Explicit solution for Harmonic Oscillators "solution in quadratures"

Question

So I was reading about integrable systems and of course the harmonic oscillator in one dimension was mentioned as an example. After some simple calculations the author ended up with the following equation $$ t=\int_{q_0}^q\frac{\mathrm{d} q}{\sqrt{2(H(q_0,p_o)-q^2)}} $$ and said that this is solved implicitly by $q$.
My question is: what is the explicit solution? There should exist one, right? I grilled ChatGPT about it and it mentioned elliptic functions but then just lost it. I don't really know much about elliptic functions nor elliptic integrals so any help would be appreciated.

Answer 1

It’s not terribly difficult in this case: the integral is just arcsine, up to some prefactor and integration constant. This recovers $q(t)=A\sin(\omega t+\phi)$ as characteristic for simple harmonic motion (SHM).

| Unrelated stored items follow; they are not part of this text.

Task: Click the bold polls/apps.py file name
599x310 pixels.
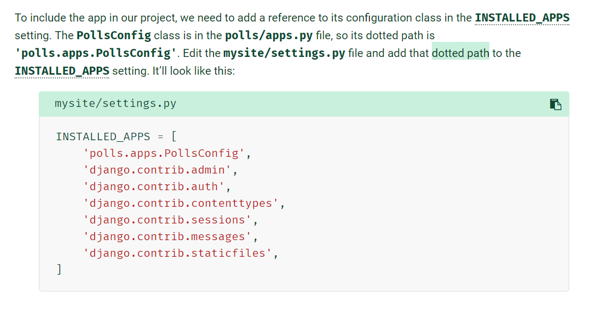Action: click(268, 35)
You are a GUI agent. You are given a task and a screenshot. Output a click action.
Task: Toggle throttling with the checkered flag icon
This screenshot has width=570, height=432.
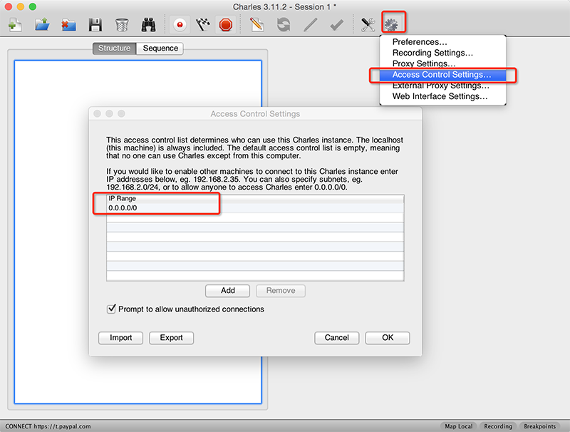coord(203,25)
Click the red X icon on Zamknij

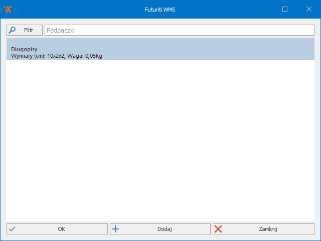pos(218,229)
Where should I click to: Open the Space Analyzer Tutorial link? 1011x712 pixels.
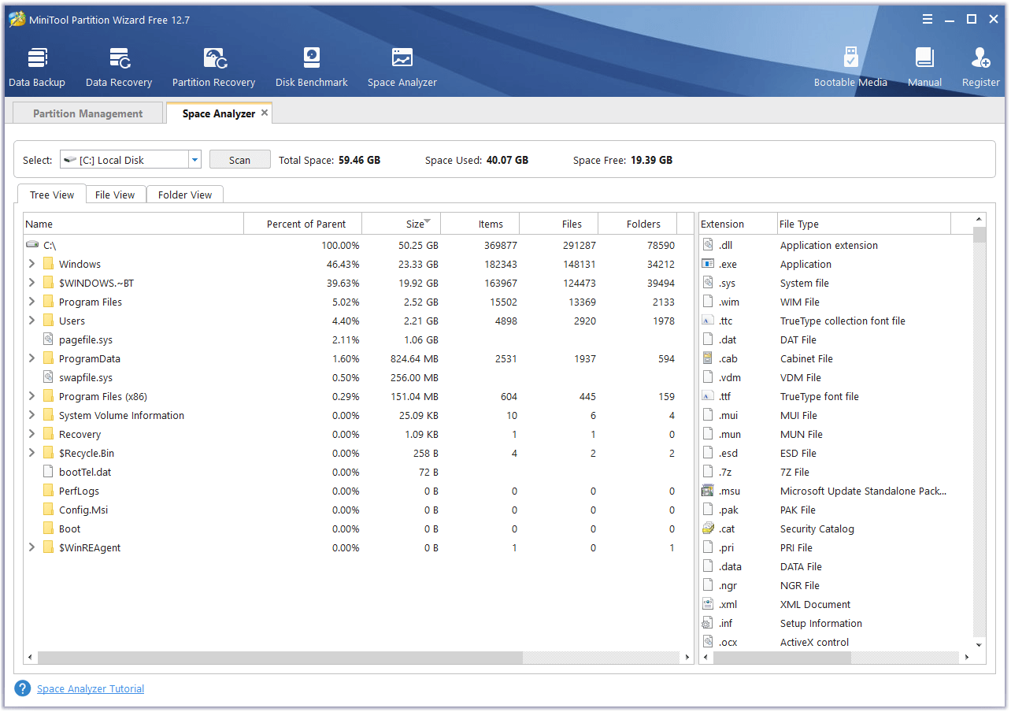click(x=91, y=689)
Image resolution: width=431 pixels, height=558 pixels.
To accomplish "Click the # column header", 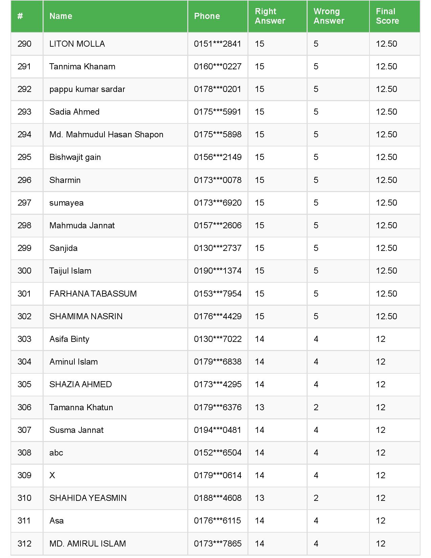I will tap(20, 16).
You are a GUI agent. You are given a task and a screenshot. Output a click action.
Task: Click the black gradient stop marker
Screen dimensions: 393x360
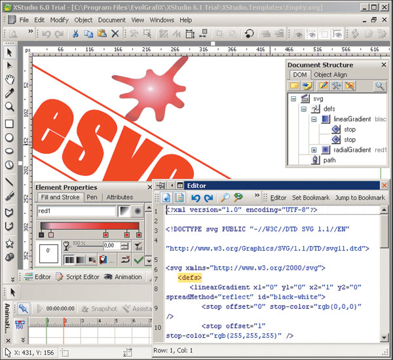[42, 234]
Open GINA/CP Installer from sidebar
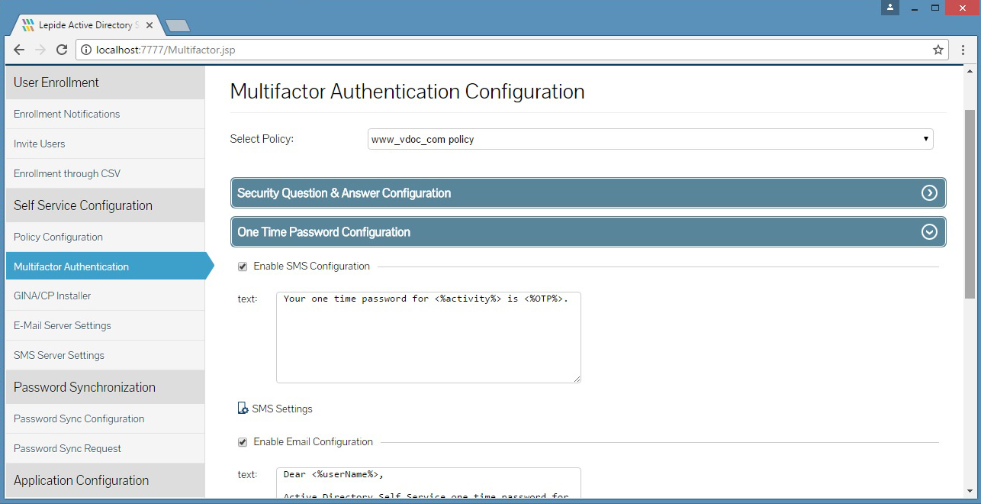 pos(52,296)
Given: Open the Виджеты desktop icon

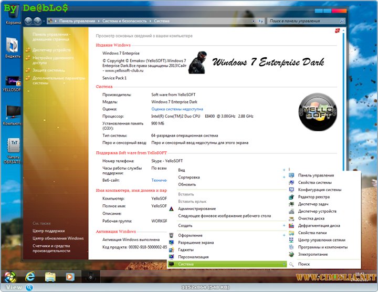Looking at the screenshot, I should (13, 46).
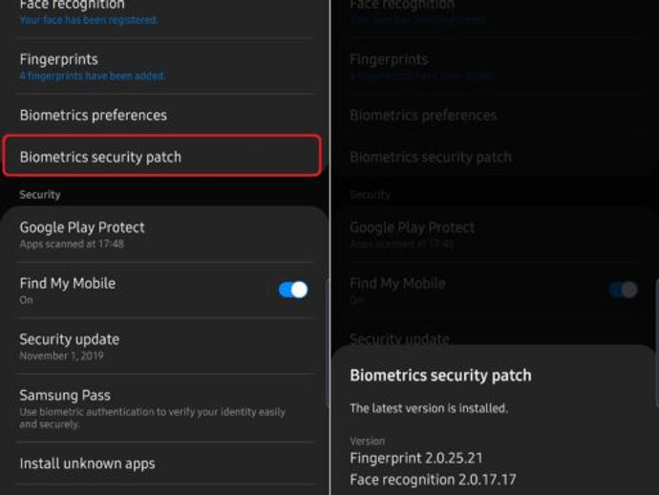Open the highlighted Biometrics security patch option
This screenshot has width=659, height=495.
pyautogui.click(x=160, y=157)
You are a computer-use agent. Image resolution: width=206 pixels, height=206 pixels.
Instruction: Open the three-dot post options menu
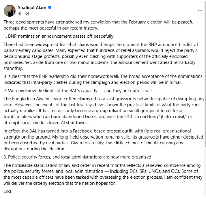point(200,10)
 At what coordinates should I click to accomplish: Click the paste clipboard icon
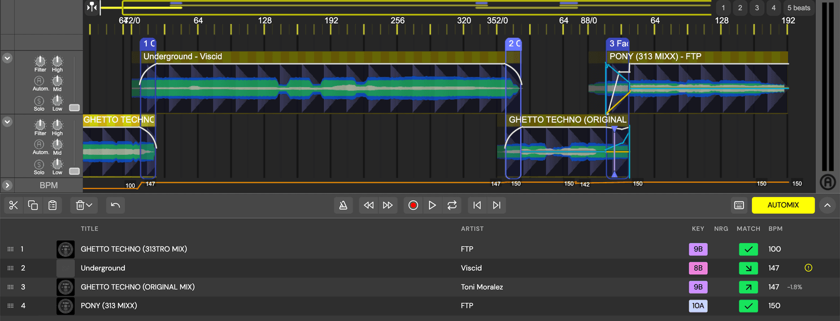pos(53,205)
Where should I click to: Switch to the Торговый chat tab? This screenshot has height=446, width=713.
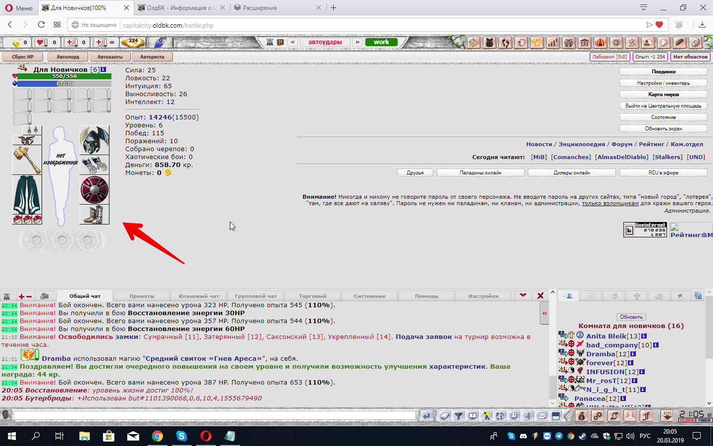pos(312,296)
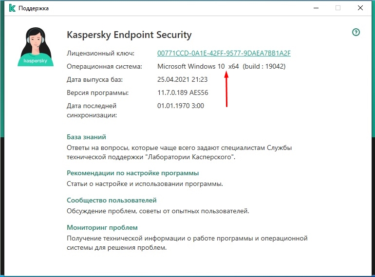Click the Лицензионный ключ label
This screenshot has width=375, height=277.
(100, 53)
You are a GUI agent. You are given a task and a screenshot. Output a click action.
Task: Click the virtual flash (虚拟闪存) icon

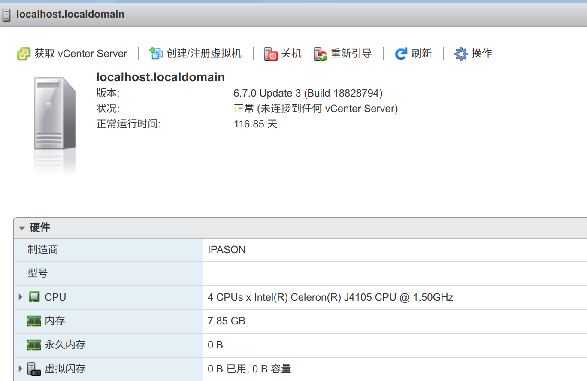click(x=34, y=369)
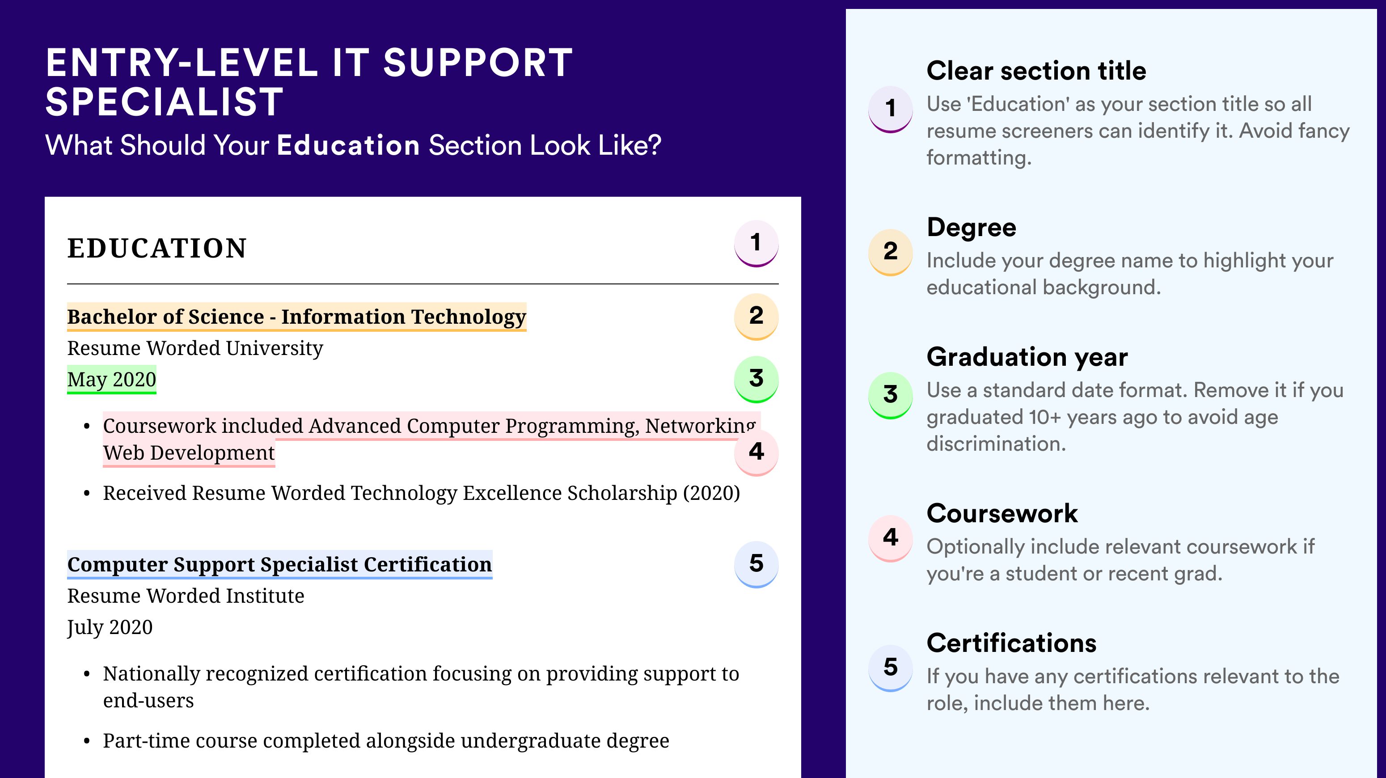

The problem becomes significantly harder, though, if we replace a harmonic oscillator $V(q)=q^2$ with some other potential energy function. In particular, the mathematical pendulum effectively replaces $q^2$ with $2(1-\cos q)$. Both versions behave identically for small $q$, so the mathematical pendulum acts like SHM at small angles. But if we want an explicit solution, we’ll have to “solve” the integral obtained by the earlier replacement. This requires us to move to elliptic integrals as a sort of generalized arcsine, and from there to elliptic functions as a generalization of trigonometric functions. So while the mathematical pendulum can be solved analytically, the answer will not look familiar unless you already have background in special functions.